■ **DATA UNDER STUDY**
——
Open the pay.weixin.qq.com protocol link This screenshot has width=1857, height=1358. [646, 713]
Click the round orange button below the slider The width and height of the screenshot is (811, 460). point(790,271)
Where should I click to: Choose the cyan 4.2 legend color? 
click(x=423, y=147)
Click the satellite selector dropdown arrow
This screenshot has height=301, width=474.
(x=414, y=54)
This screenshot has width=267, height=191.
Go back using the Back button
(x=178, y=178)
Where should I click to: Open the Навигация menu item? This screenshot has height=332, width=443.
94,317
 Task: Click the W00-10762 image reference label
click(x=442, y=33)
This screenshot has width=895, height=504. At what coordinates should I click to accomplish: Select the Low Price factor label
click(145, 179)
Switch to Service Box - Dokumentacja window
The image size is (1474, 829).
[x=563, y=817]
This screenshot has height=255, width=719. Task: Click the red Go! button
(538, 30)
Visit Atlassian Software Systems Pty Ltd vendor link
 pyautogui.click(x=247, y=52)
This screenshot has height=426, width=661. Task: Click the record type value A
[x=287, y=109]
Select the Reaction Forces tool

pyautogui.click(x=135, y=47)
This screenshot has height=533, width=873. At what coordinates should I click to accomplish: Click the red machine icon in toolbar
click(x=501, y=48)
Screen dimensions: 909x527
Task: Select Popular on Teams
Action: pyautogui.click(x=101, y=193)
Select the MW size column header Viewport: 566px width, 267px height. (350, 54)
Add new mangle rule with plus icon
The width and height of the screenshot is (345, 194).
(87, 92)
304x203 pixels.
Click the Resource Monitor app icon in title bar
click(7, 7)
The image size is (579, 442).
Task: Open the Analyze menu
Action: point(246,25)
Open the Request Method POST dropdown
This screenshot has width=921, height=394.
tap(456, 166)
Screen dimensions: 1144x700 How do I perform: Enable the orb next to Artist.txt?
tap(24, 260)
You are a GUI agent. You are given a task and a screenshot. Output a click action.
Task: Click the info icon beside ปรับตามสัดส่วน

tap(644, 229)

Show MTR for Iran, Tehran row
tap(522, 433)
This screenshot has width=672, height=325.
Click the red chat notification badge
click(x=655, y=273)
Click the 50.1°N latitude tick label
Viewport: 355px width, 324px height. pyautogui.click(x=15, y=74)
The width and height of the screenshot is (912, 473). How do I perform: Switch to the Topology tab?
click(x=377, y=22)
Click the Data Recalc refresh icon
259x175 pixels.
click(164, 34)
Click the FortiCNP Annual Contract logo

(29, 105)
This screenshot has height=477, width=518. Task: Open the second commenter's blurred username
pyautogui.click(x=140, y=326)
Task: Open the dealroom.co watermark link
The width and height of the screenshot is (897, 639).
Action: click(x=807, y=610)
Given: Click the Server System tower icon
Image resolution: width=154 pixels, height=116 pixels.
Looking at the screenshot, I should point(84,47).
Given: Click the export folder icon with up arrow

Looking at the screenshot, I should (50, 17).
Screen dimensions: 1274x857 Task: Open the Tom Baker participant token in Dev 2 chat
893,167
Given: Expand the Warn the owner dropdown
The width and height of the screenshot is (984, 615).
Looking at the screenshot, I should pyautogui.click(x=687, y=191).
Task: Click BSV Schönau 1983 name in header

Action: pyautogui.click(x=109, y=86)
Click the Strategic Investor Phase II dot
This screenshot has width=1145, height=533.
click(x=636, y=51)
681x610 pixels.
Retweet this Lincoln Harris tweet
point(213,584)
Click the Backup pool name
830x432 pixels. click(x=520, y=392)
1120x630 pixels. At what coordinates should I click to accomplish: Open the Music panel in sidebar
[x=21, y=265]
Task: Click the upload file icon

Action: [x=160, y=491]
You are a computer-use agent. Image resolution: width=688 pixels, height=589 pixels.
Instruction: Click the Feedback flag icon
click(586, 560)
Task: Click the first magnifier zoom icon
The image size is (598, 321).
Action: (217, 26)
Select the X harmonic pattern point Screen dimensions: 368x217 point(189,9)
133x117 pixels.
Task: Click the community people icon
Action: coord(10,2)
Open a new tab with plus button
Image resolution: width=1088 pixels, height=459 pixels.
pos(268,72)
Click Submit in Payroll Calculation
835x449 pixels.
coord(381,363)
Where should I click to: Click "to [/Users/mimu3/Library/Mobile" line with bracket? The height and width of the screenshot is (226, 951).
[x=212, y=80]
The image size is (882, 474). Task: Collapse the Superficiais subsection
——
■ **WHAT THE TASK ASKS**
Across the records, how many lines carry the word "agent"? The answer should be a number alone.

■ **ANSWER FOR THE TASK**
2